▸ Selected passage
-- -- --

Same-Sex Domestic Violence Numbers Are Up in Tennessee

Overall domestic violence numbers dropped by four percent in Tennessee since 2008, according to the latest Tennessee Bureau of Investigation (TBI) numbers. But for same-sex couples, those numbers actually saw a 44 percent increase since then.

That may not actually reflect an increase in incidents but rather an increase in reporting due to changing attitudes by the general public about homosexuality, said Phillis Lewis, a witness coordinator for the Shelby County District Attorney’s office’s domestic violence unit.

“I think people have become more comfortable reporting,” Lewis said. “I think before people were afraid of letting officers know their status and that [the perpetrator] is their significant other.”

In 2012, Lewis started the “Love Doesn’t Hurt” fund, which provides emergency funding to same-sex domestic violence victims. The money can be used to help victims with anything from housing and relocation to food and gas.

“In the first case we dealt with, the person had completely left the home and needed somewhere to go,” Lewis said. “We housed that person in a hotel for a week, and then they decided they wanted to leave Memphis. So we helped that person get out of town. We want them safe from violence. The last thing we need is another homicide.”

They also collect hygiene products to hand out to victims.

“When you’re running from your wife, you’re not going to think about grabbing some deodorant,” Lewis said.

When she started the fund two years ago, Lewis had begun noticing an increase in reported cases. But she said there was nowhere she felt comfortable sending LGBT victims for help.

-- -- --

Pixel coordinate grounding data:
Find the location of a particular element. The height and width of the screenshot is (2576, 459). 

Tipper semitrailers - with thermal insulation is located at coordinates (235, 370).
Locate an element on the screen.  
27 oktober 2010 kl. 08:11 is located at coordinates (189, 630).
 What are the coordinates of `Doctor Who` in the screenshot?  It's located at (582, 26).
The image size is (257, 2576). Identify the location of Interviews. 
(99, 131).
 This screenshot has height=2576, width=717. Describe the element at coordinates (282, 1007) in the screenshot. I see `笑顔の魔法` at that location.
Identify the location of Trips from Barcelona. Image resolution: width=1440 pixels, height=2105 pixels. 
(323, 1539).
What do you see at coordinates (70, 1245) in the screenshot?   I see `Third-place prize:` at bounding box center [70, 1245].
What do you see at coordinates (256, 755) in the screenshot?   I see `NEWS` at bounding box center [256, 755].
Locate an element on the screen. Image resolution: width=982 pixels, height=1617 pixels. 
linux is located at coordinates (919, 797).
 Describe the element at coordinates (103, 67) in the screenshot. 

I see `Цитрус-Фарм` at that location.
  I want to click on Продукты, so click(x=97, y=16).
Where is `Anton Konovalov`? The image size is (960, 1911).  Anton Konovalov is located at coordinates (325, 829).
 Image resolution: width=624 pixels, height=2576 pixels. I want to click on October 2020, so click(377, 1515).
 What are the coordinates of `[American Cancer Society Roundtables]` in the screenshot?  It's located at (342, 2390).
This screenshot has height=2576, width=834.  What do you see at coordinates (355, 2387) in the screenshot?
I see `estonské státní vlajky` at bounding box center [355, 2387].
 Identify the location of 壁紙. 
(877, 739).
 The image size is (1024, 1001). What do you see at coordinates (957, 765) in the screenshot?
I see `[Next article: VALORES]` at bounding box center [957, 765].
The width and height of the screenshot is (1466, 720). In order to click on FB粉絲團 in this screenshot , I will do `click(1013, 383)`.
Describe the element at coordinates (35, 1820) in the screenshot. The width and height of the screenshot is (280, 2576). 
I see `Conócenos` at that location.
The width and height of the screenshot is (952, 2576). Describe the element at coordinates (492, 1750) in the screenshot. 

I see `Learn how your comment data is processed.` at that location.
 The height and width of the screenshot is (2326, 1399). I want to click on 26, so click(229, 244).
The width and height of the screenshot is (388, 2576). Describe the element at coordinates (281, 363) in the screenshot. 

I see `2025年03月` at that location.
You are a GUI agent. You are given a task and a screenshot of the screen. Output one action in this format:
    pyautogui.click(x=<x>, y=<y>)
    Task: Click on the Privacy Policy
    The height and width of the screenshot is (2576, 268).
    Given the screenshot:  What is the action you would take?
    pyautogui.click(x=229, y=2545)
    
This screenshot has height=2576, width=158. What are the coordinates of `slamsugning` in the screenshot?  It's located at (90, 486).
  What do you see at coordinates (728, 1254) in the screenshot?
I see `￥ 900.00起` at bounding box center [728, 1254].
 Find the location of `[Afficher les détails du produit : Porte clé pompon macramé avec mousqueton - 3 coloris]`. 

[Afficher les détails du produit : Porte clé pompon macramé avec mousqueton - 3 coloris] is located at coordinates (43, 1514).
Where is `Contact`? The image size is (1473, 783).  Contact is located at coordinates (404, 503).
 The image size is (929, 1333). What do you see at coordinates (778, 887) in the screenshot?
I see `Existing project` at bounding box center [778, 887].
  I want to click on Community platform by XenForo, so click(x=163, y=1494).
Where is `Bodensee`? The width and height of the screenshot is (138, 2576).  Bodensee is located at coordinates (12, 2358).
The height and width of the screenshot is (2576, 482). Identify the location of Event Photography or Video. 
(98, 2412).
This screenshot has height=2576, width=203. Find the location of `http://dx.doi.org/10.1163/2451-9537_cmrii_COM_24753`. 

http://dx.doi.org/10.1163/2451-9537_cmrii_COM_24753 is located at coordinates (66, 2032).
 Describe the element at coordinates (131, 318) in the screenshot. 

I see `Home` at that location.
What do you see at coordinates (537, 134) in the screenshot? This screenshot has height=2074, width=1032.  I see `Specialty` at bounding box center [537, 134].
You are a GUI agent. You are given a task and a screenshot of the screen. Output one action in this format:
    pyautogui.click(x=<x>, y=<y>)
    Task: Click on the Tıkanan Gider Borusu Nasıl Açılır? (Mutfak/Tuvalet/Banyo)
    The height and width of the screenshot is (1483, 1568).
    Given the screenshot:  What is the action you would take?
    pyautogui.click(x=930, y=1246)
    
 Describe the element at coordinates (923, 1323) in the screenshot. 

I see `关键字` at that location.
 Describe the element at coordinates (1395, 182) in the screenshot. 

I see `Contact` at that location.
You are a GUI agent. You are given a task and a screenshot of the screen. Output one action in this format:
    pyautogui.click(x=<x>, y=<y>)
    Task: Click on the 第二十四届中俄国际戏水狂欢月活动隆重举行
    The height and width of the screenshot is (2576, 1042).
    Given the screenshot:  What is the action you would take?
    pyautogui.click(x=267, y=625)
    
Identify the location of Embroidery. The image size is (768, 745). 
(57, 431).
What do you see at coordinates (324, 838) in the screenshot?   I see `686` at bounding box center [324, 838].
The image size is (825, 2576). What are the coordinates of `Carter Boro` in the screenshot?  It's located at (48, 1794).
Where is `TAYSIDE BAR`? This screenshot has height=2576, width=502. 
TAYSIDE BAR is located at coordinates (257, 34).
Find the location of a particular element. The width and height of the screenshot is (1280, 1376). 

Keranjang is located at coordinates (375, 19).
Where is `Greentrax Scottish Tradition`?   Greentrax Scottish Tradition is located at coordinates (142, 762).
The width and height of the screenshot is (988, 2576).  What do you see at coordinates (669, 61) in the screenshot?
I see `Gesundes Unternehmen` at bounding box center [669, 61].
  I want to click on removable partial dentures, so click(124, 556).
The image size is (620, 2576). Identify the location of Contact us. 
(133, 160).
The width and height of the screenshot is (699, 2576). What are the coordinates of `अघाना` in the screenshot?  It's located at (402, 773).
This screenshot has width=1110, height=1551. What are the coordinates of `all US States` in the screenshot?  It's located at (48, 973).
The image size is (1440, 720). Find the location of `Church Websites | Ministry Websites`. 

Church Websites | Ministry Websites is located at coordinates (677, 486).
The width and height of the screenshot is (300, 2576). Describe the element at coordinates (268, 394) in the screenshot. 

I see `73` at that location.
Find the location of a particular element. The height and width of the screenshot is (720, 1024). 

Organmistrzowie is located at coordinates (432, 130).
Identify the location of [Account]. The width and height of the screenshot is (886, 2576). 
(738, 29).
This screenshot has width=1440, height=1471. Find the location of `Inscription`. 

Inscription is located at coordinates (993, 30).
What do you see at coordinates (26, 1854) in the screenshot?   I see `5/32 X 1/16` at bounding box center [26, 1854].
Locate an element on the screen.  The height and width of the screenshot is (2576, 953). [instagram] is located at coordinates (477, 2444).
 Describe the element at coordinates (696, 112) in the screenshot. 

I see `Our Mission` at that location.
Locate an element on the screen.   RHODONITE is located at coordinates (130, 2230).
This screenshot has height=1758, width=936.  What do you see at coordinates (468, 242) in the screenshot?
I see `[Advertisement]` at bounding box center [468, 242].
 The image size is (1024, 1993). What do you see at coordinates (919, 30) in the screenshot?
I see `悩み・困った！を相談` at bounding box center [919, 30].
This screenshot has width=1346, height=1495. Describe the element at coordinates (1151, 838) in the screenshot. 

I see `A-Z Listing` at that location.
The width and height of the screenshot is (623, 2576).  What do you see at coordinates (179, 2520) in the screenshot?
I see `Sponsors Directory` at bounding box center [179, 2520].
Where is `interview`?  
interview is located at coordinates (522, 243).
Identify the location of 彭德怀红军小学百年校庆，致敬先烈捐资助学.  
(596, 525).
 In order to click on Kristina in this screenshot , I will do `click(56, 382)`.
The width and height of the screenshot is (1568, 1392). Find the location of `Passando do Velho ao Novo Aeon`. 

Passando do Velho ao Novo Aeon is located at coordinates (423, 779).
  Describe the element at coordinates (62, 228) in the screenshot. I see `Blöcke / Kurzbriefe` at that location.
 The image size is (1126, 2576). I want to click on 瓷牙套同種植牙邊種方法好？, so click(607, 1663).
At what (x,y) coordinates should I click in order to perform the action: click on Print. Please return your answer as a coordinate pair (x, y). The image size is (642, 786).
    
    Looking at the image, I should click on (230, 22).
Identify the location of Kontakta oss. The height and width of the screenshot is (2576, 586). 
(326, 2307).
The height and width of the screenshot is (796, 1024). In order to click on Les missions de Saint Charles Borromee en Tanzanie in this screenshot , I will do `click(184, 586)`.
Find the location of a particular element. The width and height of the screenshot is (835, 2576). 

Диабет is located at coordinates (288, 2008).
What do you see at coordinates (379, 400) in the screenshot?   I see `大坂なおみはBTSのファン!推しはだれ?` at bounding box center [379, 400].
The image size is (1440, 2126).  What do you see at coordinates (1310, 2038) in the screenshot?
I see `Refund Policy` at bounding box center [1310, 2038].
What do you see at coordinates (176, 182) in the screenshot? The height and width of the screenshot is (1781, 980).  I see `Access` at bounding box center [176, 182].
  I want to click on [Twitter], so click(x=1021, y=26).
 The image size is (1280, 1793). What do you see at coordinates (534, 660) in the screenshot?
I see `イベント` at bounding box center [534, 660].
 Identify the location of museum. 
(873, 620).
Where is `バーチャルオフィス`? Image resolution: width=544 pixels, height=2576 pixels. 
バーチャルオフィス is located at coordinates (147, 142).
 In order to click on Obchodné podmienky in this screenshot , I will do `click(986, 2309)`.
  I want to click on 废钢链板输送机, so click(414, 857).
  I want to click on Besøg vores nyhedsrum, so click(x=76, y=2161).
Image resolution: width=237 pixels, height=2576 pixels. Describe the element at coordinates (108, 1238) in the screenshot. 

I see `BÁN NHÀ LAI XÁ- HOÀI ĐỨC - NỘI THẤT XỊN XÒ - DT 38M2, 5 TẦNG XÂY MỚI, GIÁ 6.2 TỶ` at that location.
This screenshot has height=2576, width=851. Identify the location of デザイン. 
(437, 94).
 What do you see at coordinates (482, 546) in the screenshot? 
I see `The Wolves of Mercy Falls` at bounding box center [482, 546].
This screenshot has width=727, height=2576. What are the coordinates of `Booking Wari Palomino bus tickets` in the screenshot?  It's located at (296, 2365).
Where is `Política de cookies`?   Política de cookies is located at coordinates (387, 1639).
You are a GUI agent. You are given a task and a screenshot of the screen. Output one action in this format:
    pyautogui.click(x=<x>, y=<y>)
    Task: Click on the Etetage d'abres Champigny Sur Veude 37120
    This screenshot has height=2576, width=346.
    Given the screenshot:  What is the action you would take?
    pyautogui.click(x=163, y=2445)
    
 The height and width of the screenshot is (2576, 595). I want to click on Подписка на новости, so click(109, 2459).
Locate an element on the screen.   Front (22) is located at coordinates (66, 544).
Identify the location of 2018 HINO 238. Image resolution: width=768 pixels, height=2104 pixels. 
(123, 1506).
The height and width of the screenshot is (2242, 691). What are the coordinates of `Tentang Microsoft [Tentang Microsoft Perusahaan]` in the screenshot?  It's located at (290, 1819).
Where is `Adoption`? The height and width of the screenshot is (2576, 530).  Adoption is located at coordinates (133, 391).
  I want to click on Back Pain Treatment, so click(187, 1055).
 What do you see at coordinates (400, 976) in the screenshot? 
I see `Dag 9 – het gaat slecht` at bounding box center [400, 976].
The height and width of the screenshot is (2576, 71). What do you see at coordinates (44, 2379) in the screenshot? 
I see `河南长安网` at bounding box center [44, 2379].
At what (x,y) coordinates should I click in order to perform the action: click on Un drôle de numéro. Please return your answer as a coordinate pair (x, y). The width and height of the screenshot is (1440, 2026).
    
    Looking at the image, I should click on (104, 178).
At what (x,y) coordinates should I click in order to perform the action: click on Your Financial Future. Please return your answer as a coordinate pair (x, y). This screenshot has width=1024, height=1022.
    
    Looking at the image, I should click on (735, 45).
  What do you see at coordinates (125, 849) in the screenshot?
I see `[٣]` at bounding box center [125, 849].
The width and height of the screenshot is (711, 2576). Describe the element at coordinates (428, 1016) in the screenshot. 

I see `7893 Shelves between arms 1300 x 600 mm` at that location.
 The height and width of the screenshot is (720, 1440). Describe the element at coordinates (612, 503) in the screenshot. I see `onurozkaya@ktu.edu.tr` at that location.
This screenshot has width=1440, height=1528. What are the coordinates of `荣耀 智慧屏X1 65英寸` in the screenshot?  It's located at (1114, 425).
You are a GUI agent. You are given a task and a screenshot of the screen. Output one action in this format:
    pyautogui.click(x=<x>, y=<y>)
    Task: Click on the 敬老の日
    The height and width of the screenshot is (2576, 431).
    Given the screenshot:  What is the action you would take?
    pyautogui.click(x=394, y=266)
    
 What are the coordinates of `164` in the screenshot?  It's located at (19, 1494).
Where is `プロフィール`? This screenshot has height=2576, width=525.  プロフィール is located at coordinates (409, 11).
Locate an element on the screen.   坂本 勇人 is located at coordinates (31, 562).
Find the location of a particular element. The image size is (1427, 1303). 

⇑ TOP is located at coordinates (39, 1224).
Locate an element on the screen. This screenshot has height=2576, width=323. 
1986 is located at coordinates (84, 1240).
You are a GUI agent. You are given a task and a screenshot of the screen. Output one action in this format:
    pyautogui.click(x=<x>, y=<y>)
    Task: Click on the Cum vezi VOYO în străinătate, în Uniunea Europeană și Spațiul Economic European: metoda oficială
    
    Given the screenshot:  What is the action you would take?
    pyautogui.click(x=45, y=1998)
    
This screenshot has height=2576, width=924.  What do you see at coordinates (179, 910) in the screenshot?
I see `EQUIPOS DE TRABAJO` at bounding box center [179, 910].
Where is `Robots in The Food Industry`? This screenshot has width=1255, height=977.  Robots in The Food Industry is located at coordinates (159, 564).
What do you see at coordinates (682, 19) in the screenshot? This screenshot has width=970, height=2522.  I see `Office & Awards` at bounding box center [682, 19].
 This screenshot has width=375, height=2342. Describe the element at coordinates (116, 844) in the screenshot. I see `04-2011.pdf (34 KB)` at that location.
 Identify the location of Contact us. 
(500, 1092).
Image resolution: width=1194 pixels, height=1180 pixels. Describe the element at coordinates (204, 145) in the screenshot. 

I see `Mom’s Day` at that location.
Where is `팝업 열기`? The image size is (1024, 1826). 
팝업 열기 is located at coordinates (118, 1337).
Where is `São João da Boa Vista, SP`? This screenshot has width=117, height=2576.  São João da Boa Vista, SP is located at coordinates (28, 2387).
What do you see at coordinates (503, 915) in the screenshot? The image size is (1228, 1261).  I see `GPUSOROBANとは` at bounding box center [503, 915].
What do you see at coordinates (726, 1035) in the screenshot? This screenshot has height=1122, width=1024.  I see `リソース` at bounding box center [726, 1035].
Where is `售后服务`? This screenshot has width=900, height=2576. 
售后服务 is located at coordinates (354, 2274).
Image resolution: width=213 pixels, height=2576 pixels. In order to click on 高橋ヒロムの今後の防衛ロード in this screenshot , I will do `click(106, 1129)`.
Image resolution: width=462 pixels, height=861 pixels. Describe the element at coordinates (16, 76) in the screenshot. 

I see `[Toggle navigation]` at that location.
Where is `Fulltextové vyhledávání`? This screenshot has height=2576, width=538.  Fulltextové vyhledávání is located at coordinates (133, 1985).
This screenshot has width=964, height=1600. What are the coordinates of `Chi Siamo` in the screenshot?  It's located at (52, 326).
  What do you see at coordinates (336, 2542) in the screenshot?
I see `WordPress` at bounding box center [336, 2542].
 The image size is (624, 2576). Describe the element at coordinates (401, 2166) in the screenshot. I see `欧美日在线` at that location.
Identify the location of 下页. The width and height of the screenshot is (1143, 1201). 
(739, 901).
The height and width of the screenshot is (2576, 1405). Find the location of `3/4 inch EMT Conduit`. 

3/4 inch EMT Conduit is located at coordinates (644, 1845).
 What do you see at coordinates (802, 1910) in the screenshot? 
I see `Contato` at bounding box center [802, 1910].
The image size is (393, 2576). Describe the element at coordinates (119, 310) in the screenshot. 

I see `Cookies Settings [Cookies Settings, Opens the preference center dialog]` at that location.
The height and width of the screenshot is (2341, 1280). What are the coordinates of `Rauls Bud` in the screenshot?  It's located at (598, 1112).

-- -- --

▸ Problem 1
Rewrite the part of the article on same-sex domestic violence in Tennessee that opens with the words containing "In 2012, Lewis" and closes with "victims for help.", changing "hygiene products" to "toiletries".
▸ Problem 2
In the article on same-sex domestic violence in Tennessee, what does the "Love Doesn't Hurt" fund provide?

▸ Your solution 1
In 2012, Lewis started the “Love Doesn’t Hurt” fund, which provides emergency funding to same-sex domestic violence victims. The money can be used to help victims with anything from housing and relocation to food and gas.

“In the first case we dealt with, the person had completely left the home and needed somewhere to go,” Lewis said. “We housed that person in a hotel for a week, and then they decided they wanted to leave Memphis. So we helped that person get out of town. We want them safe from violence. The last thing we need is another homicide.”

They also collect toiletries to hand out to victims.

“When you’re running from your wife, you’re not going to think about grabbing some deodorant,” Lewis said.

When she started the fund two years ago, Lewis had begun noticing an increase in reported cases. But she said there was nowhere she felt comfortable sending LGBT victims for help.

▸ Your solution 2
Emergency funding to same-sex domestic violence victims.